Unser Gesprächspartner erinnert uns jedoch daran, dass in diesem Jahr auch Wissenschaftsgelder aus vielen anderen Körben verteilt werden, die nicht in der Kategorie „Wissenschaft und Hochschulbildung“ enthalten sind. Dazu gehören auch KPO-Projekte, die im Jahr 2026 fällig sind. Unser Gesprächspartner argumentiert, dass dieses Geld auch an Wissenschaftler geht.
Die Bemühungen von Minister Dariusz Wieczorek im vergangenen Jahr zahlten sich aus: Die Regierung stellte den Universitäten Anleihen im Wert von 1,5 Milliarden PLN zur Verfügung. Die Universitäten könnten dieses Geld beispielsweise für notwendige Renovierungen ausgeben. Für das kommende Haushaltsjahr sind keine entsprechenden Ankündigungen zu verzeichnen.
Nicht nur mehr Mittel, sondern auch Reformen„Die Wissenschaft leidet seit Jahren unter dem Mangel an Innovation, und leider scheint es sich um ein systemisches Phänomen zu handeln. Politiker reden zwar über Innovation, sind aber schlichtweg nicht interessiert“, sagt Professor Przemysław Hensel, Leiter des Lehrstuhls für Unternehmertum und Managementsysteme an der Fakultät für Management der Universität Warschau. In einem Interview mit WNP fügt er hinzu, dass die Finanzierungshöhe darauf ausgerichtet sei, das für die Lehre notwendige Personal zu halten, und nicht darauf, der polnischen Wirtschaft einen Innovationsschub zu geben.
Eine Folge der geringen Investitionen ist beispielsweise der anhaltende Rückgang der Zahl polnischer Universitäten in den Shanghai-Rankings. In diesem Jahr schafften es sieben von ihnen in die Top 500. Zum Vergleich: 2022 waren es elf, 2023 neun und 2024 acht.
Einige Forscher weisen jedoch darauf hin, dass jede Diskussion über eine Erhöhung der Mittel mit einer Reform des Hochschulsystems verbunden werden müsse.
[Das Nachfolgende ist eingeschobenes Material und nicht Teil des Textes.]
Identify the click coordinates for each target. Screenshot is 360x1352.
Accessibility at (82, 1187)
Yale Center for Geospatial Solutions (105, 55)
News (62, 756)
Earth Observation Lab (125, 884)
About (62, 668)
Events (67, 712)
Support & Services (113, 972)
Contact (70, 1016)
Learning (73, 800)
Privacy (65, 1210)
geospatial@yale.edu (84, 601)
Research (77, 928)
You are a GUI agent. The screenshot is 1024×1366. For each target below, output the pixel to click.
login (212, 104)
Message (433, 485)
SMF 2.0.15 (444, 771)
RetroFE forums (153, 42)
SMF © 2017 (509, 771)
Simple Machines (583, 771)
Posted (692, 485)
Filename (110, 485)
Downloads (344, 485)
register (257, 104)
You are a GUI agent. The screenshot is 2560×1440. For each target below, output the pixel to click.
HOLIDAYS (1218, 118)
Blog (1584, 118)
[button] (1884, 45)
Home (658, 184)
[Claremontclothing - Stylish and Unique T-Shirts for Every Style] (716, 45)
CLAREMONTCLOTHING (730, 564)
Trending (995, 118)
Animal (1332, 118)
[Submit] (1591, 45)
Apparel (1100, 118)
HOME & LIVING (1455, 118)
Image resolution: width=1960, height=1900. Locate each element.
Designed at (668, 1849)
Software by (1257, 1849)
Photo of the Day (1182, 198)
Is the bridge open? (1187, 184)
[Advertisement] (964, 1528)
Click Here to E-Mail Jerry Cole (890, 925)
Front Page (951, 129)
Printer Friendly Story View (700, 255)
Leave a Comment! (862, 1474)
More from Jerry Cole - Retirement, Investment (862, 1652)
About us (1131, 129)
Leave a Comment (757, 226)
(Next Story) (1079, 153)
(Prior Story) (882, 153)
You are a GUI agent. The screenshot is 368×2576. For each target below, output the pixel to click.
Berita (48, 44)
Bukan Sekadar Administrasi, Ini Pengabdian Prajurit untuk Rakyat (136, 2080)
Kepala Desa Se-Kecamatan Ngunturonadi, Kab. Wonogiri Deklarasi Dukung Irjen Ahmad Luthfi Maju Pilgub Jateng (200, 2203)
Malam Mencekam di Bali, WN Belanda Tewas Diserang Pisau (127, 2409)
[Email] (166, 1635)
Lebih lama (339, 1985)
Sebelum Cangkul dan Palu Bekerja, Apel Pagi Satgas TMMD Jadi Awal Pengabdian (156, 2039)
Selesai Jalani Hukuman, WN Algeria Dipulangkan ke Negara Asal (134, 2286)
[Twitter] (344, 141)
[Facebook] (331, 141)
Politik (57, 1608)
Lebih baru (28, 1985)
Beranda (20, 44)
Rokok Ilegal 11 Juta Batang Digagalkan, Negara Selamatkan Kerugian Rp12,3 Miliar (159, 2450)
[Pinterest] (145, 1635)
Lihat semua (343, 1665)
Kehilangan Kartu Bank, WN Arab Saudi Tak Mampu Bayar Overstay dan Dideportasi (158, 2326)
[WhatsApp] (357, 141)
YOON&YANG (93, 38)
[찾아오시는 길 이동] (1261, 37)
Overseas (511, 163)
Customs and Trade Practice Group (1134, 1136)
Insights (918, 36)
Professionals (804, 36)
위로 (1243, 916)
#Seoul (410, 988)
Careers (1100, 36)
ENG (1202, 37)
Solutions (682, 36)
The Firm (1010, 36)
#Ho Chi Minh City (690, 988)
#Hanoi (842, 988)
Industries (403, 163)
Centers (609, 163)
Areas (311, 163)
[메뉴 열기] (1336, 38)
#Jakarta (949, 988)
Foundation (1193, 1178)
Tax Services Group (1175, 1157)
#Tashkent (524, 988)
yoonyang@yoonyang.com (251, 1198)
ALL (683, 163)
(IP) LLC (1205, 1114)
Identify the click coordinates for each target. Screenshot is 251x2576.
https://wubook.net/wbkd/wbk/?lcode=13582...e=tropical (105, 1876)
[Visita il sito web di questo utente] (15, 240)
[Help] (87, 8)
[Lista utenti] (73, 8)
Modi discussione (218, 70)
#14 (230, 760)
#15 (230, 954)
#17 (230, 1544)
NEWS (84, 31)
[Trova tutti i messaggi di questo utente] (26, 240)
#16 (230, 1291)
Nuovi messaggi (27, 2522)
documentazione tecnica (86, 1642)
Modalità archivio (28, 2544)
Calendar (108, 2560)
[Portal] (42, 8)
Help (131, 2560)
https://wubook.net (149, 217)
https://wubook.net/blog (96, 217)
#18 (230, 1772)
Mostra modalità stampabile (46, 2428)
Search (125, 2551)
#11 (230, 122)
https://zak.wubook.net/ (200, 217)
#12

Eine solche ist jedoch nicht in Sicht. Das Ministerium arbeitet an neuen Regeln für die Hochschulbewertung (die den Anteil am Kuchen bestimmen, der einer bestimmten Hochschule zusteht). Obwohl diese für den Zeitraum ab dem 1. Januar 2026 gelten sollen, wird an den Detaillösungen noch gearbeitet.
Professor Hensel weist unterdessen darauf hin, dass angesichts der sinkenden Studierendenzahlen Maßnahmen wie eine Reduzierung der Lehrendenzahl bei gleichbleibender Finanzierung sinnvoll wären. Entsprechende Pläne gibt es jedoch nicht.